I phoned West Mercia police and asked to be put through to the control room at Telford and they duly put me through to the communications centre in Worcester.  I explained which dual carriageway it was (the A442) in Telford and which interchange had the problem.

“Would you say it was Shifnal to Telford or Shifnal to Bridgnorth?”  Completely different bit of road, not a dual carriageway and miles away from where I said it was.  I explained, yet again, where it was and that it was only a quarter of the way from the police station and that the local police will know exactly where I’m talking about.

“What’s nearby, so I can tell them?” Arrrrgh! I told him to trust me, just to put down what I had told him and the local police who, as I’d just mentioned, were only a quarter of a mile away, would know where I was talking about.

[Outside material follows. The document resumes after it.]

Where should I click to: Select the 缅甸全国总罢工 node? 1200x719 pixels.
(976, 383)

He finally accepted it and after a couple of minutes taking my home address and phone number and asking me if I wanted a reference number for the call I managed to get him off the phone.  All in all it took me a good 10 minutes to report a dangerous obstruction on the main arterial route through a busy town at rush hour and all because it’s no longer possible to speak to your local police station thanks to pointless regionalisation of public services.

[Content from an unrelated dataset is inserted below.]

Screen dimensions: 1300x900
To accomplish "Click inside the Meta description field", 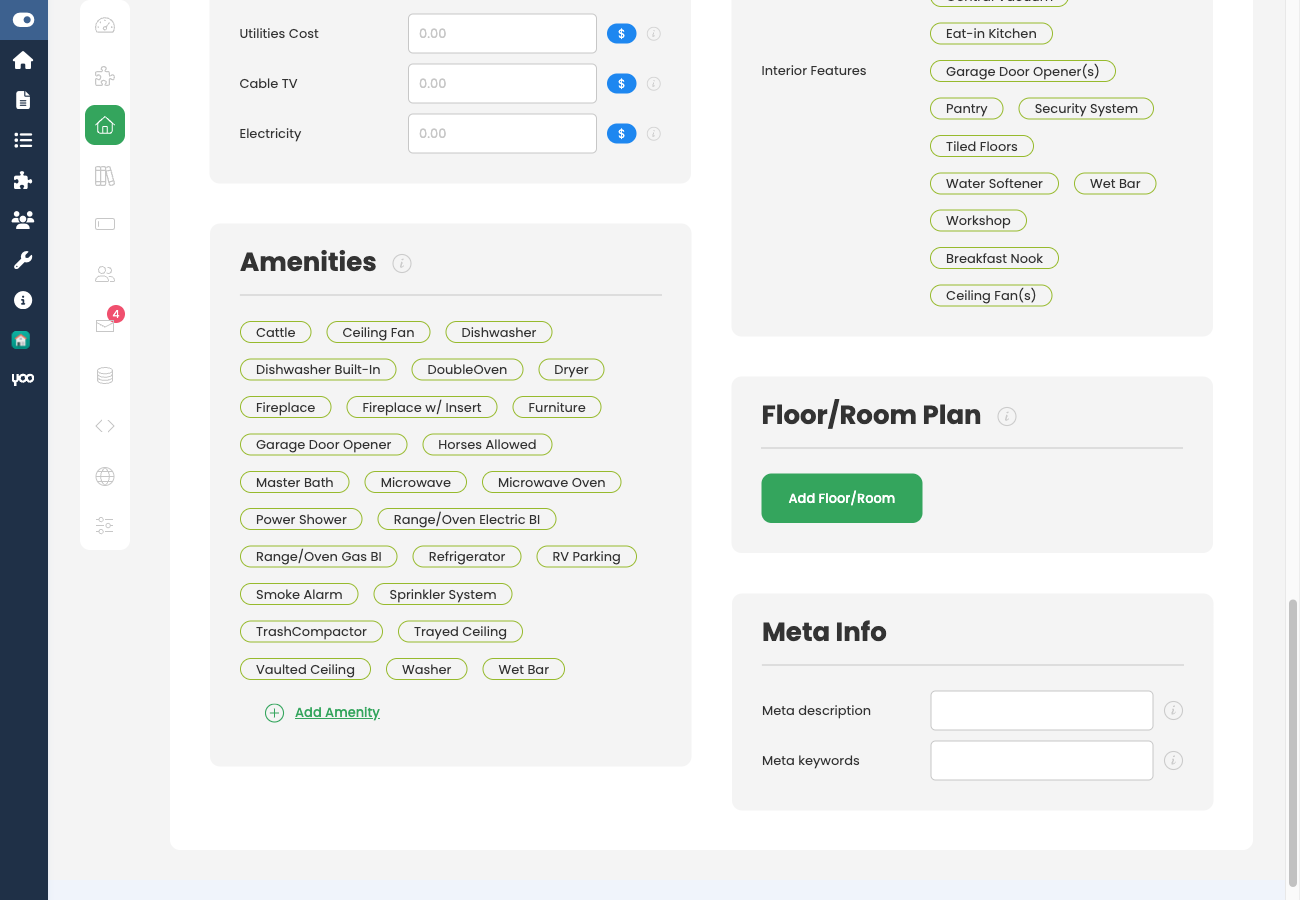I will 1040,710.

3 Responses to “Regionalisation putting lives at risk again”

  1. 1
    axel (1084 comments) Says:

    Is your Ambulance service not like that?

    Ours is, the HQ, that you call up is in Invershug and if you stay in a wee local oddity like what i do, i have to wait an extra 20 minutes, until the summoned ambulance cant find me and HQ has to call the local controller to coordinate.

  2. 2
    wonkotsane (1023 comments) Says:

    It is now but never used to be. You used to ring the local police station and talk to a local copper. When I lived with my parents we had a local police station with its own phone number for a town of a few thousand people. If the station wasn’t manned at the time it transferred to Telford police. Now you get a control room in Worcester.

  3. 3
    axel (1084 comments) Says:

    can i just say now, as i usually say at this time of year, ‘who cares, the only game that counts is the Clacutta cup!’